[Pixel coordinate grounding data]
----

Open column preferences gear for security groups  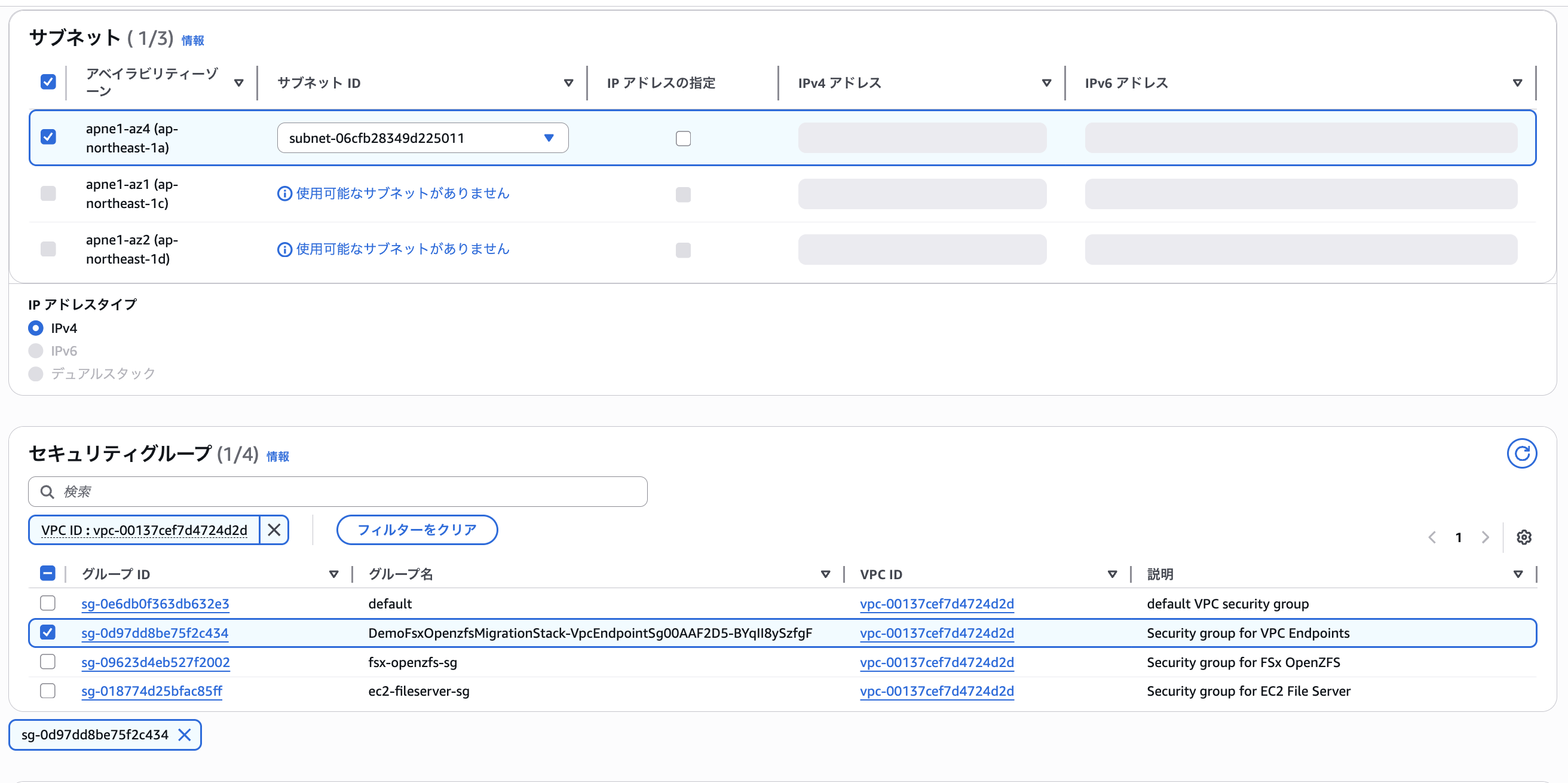click(x=1524, y=537)
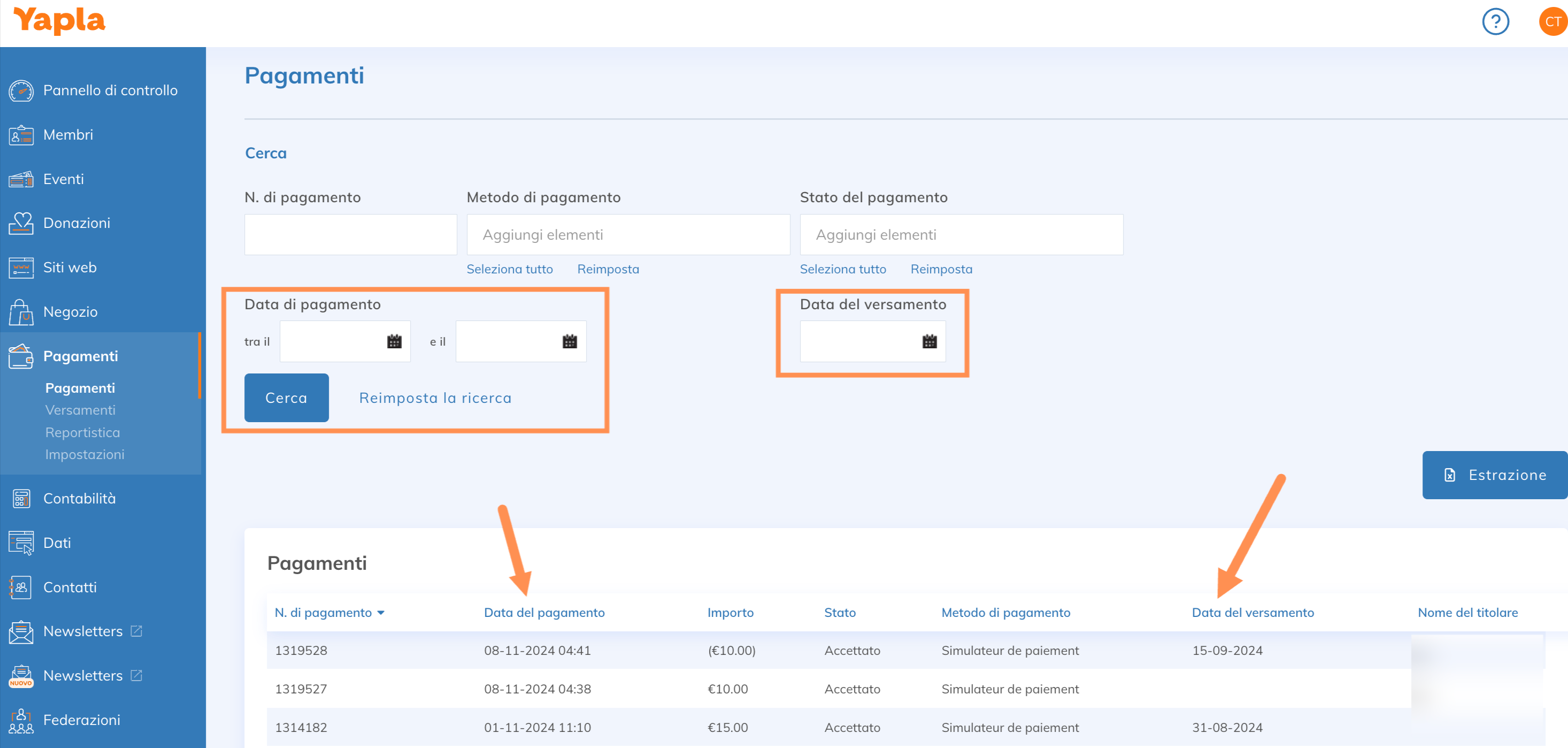Focus the N. di pagamento input field
This screenshot has width=1568, height=748.
click(350, 235)
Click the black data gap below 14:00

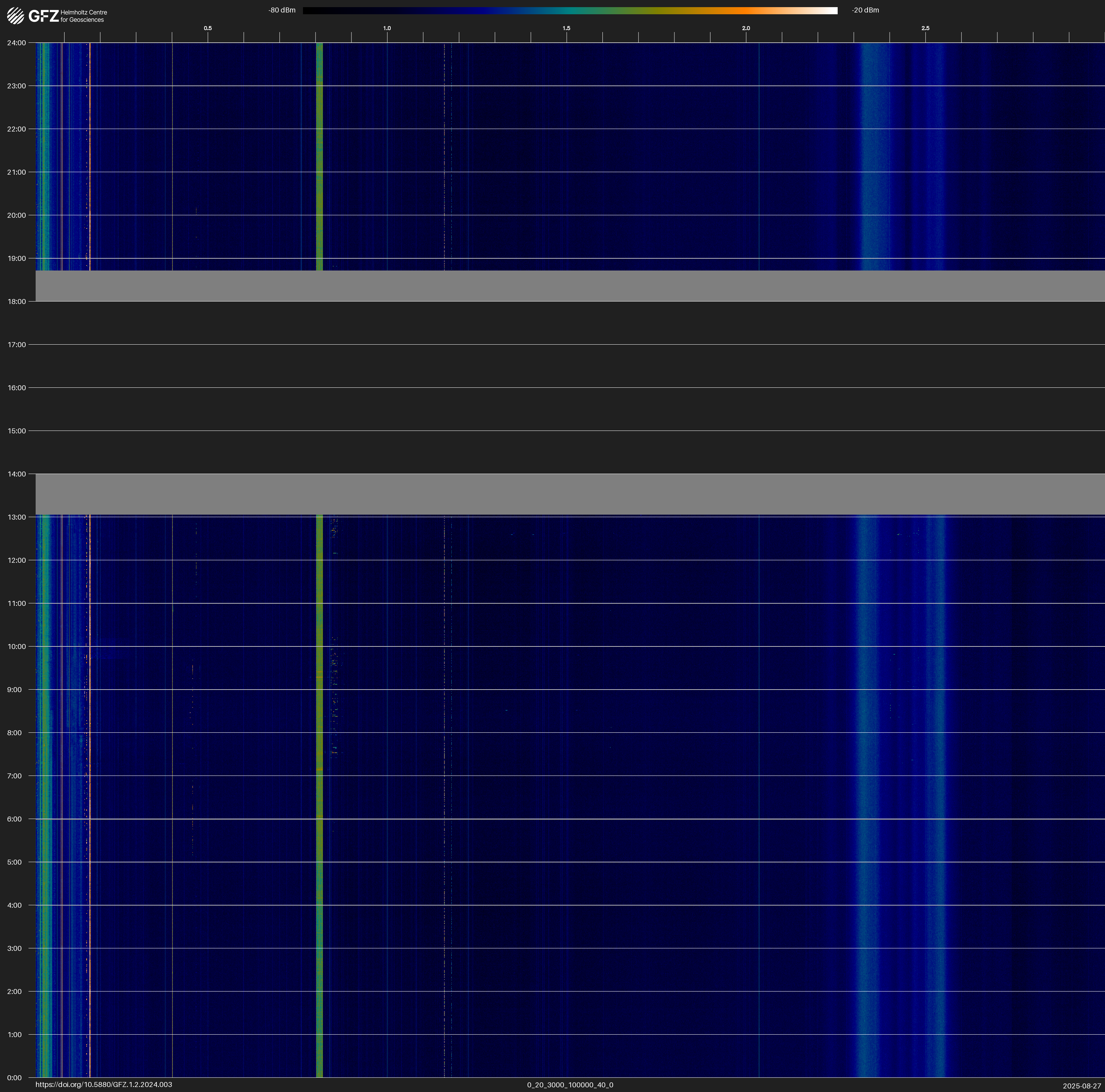(570, 495)
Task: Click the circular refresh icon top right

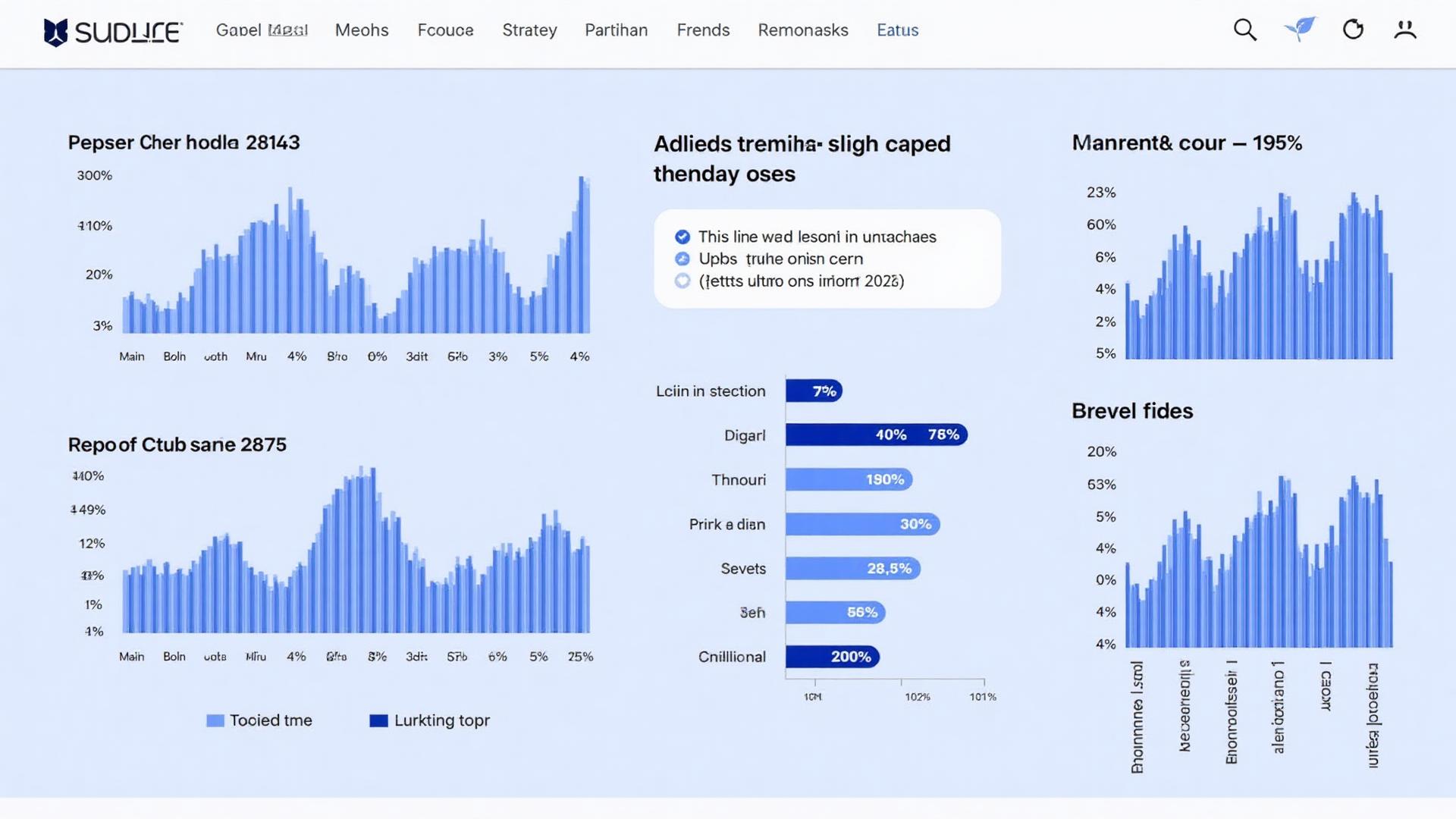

----

## What you will do
Pictures stay out of the copy. Reproduce exactly the lines from the one containing "Click the black data gap below 14:00" through the last line of the records above, both included.

## Task response
Click the black data gap below 14:00

(570, 495)
Task: Click the circular refresh icon top right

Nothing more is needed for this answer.